We moved into our dream home, a small log cabin nestled in the woods on the side of a Georgia ridge in December of 2001, my husband and I. This period was one of the darkest days of our lives, and we were at a low point that still hurts to think about. It was a very tough and challenging time for me professionally, and our family was getting hit with multiple major crises.
I’ve never been a take a walk in the rain kind of gal, but for some reason, I always wanted to be. I guess because we all know about those rose colored glasses I can’t seem to break, even after almost 60 years on this earth. I am a romantic, among many other things.
Shortly after moving in to the cabin, my feelings about the rain started to change. I had always hated rainy days, but here in the woods on the steep side of the ridge, the rain sounds beautiful falling through the leaves, and it almost always brings fog that surrounds the cabin. The backside of the cabin faces the down slope and you can sit on the porch and be in the middle of the soft grey blue cloud. It’s one of the most peaceful experiences I have ever had.
The forest is so dense you can’t see the road, let alone a sunset, during the summer, unless you stand at the top of the driveway for just a glimpse. My husband and I used to bundle up that December and sit out on the porch to watch the spectacular sunsets, almost every night. We would be out at the store, and one of us would look at the time and we would rush home. If guests were over, we insisted they put their coats on to look at “our” sunset.
In a word, we took time to experience nature, rather than just live in it. To be fair, that’s mostly a description of me. My husband works outside and will never work in a building. He takes moments every day to enjoy sunrises and sunsets and eagles flying over the river. But even he probably didn’t much enjoy the fog.
Yesterday I had three of my grandchildren here. Conner, the two year old future mountain climber and already professional acrobat, had spent the night. His older brother and sister were very upset to be left at home, even though it wasn’t their turn. Their grandfather promised them a big surprise was waiting for them here.
When they arrived yesterday, in the middle of a terrible rainstorm, the first thing Sadie (5 going on 30) asked was where her surprise was. I tried to get her to play a guessing game, but she was relentless. She always is. So I took her to the door and showed her the new bigger swimming pool I had found for them on sale.

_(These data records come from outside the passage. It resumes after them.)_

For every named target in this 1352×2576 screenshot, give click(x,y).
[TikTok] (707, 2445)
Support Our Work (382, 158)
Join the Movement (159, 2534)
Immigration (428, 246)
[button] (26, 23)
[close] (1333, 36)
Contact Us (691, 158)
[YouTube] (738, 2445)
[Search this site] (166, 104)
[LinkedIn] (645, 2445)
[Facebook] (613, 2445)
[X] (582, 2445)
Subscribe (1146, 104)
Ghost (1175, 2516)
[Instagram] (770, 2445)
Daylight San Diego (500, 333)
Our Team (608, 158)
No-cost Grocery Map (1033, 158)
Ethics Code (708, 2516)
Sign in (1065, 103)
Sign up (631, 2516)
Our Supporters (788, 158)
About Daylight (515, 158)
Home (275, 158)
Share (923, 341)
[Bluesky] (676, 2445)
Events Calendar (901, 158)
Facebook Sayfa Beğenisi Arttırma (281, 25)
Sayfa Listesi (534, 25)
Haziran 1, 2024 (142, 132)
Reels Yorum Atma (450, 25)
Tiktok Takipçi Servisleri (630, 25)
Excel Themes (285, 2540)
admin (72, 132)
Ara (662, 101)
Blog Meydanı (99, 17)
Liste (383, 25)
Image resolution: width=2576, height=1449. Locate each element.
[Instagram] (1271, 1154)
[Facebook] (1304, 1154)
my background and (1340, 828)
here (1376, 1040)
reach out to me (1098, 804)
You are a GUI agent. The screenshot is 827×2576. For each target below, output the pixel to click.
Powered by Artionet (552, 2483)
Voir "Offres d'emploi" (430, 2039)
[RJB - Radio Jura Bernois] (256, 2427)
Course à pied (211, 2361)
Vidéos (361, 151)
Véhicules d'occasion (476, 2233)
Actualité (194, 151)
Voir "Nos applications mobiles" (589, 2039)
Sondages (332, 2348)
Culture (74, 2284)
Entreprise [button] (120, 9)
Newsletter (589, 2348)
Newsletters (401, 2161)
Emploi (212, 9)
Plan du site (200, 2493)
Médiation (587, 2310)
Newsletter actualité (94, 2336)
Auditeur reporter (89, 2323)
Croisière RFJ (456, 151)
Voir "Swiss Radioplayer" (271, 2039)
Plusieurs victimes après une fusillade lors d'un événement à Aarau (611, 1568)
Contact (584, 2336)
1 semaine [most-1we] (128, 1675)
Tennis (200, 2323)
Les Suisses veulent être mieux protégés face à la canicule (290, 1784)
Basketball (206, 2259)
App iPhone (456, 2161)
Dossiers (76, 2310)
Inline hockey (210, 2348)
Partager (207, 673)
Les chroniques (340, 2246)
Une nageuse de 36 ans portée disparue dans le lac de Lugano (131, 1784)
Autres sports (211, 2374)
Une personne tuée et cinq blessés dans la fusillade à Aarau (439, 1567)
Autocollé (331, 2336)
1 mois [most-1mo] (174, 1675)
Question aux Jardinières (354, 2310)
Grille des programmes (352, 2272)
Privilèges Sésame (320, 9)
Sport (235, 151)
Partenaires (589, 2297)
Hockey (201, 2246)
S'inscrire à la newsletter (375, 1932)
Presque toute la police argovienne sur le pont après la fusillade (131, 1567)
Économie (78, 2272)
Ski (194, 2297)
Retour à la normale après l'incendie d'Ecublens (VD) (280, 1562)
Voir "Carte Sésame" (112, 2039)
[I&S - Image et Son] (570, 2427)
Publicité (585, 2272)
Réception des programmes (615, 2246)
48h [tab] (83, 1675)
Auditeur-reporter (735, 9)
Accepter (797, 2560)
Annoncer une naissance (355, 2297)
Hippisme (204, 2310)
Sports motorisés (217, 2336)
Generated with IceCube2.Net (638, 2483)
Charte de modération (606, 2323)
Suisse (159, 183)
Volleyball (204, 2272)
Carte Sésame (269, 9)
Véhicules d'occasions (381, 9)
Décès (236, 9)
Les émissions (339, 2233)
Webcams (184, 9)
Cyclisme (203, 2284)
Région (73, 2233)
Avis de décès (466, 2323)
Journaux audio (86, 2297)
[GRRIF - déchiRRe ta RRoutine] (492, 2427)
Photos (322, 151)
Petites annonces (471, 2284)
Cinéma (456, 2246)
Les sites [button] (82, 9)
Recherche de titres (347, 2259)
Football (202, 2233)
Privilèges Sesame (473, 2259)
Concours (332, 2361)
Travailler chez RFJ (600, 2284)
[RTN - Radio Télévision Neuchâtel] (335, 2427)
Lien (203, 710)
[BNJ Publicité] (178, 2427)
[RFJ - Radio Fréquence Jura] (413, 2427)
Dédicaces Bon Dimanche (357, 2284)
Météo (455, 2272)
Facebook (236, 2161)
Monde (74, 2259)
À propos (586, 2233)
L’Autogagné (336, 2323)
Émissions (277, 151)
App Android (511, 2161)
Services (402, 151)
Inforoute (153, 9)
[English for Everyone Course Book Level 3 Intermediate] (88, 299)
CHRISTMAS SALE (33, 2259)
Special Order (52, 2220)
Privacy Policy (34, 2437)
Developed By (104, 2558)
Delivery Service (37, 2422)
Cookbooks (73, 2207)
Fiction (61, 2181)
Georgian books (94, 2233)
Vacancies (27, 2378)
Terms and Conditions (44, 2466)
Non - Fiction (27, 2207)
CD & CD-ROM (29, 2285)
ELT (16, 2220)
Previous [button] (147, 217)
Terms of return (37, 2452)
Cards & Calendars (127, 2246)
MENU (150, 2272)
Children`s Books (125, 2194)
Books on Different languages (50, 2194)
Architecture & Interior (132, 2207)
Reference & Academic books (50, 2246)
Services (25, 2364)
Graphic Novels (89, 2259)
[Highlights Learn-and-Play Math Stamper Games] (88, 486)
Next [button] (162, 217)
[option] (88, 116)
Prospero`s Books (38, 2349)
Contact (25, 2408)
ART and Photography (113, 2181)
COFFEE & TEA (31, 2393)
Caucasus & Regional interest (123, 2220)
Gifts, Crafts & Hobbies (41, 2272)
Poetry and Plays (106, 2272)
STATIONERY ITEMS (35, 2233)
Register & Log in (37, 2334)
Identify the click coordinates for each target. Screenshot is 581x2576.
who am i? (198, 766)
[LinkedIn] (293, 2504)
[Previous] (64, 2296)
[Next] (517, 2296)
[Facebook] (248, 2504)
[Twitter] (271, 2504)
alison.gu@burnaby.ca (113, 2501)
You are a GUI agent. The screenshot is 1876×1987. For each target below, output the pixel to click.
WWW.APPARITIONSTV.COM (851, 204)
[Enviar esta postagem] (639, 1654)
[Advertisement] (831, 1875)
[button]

She was excited and crestfallen at the same time, seeing the new pool through the rain falling. She struggled for a few minutes, anxiously watching the pool through the downpour, her usually lively mood a little serious.
Not five minutes later, she came to me with the answer, as the child always, always does. Our Sadie is a top rate problem solver, and never stays down. She said “Pipi, we just have to ignore the rain.”
Then she made her pitch. Why should a little rain stop their fun in the water? What difference would it make? No reason at all to allow the weather to stop the fun and trap us all inside and ruin our day.
I smiled, because I had known that was what she would come back with. Pipi has let her play in the rain since she was barely old enough to stand and stick her chubby little foot out of the porch and feel the drops the first time.
But her earnest expression and her lively body language, arms out, palms up, literally willing me to believe, along with that one eloquent sentence, made me think about it all day.
We just have to ignore the rain.
I am not very good at ignoring the storms. Not the weather ones. Not the life ones. I am not very good at always looking for joy, even on the darkest days. I am not very good at thanking God for life’s storms. In the course of our lives here at the cabin, I lost my initial joy at the rain and fog and lost myself in fear of falling trees and lightning strikes.
Jesus emphasized to us, in word and deeds, to listen to the children, to emulate them. Mountains of books and commentaries have been written analyzing just exactly what he meant. I won’t try here, but I do think that keeping ourselves open to joy in the middle of the rain is probably one of the things he had in mind.
To reject joy is to reject the Father, from whom all joy comes. Happiness is fleeting and nice, but not joy. Joy is the supernova of human emotion, the bright and blinding flash that we can open ourselves to, but not really ever initiate. It is to be experienced, not created.
And if you can’t be open to joy in the rain and storms, you are probably going to miss most of the opportunities to experience it.
Oh yeah, and joy should be shared.
Thank you Sadie, for sharing the joy, and reminding me to work on my attitude about storms.
One last afterthought here. Those dark times we went through when we first moved here were made much more bearable by the joy we allowed ourselves to find here. And those dark times gave me some very important personal strengths and our family eventually came out a lot tougher.
And the sun shined brighter than ever one day.
If you are interested in some reading that might help you remember to thank God in the middle of life’s storms, I recommend Trustful Surrender to Divine Providence by Jean Baptist Saint-Jure.